[WRITTEN REQUEST]
Could you repeat the entries below exactly, starting at the line containing "Pick the Eyedropper tool" and ending at the last line of the entries?

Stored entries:
· · · ·
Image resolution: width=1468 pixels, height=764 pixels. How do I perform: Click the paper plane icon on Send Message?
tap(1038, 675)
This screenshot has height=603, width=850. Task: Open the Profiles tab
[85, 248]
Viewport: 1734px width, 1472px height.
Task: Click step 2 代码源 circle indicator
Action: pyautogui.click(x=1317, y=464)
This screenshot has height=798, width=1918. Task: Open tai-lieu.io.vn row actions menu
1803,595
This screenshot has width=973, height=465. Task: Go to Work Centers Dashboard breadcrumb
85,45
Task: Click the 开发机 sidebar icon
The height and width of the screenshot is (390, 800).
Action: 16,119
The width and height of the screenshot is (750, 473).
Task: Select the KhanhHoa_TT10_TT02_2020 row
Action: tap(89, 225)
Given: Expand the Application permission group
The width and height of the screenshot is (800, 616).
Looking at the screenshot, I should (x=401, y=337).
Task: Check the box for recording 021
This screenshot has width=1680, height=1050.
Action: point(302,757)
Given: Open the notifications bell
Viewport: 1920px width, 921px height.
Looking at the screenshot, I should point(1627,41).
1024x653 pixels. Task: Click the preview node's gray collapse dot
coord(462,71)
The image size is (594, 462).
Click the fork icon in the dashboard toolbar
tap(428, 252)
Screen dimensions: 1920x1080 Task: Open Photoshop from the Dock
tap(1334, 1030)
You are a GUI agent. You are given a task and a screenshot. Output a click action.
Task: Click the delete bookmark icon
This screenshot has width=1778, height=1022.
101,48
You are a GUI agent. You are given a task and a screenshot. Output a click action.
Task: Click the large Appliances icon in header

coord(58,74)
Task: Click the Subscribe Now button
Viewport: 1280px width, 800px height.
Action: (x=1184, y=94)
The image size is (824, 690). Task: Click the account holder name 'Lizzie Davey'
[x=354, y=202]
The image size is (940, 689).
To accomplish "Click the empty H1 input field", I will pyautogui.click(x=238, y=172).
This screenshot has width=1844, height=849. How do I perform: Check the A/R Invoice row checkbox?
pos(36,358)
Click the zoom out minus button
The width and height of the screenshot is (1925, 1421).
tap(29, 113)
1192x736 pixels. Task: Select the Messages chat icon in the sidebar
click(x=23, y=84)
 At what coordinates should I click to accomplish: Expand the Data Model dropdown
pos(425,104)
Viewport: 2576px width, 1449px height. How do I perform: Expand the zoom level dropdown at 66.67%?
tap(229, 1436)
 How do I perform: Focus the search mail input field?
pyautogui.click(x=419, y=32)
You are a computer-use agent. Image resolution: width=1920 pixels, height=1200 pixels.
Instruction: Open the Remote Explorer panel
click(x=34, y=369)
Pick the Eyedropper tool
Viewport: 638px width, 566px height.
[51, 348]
· · · ·
[WRITTEN SOLUTION]
Pick the Eyedropper tool
Viewport: 638px width, 566px height.
[51, 348]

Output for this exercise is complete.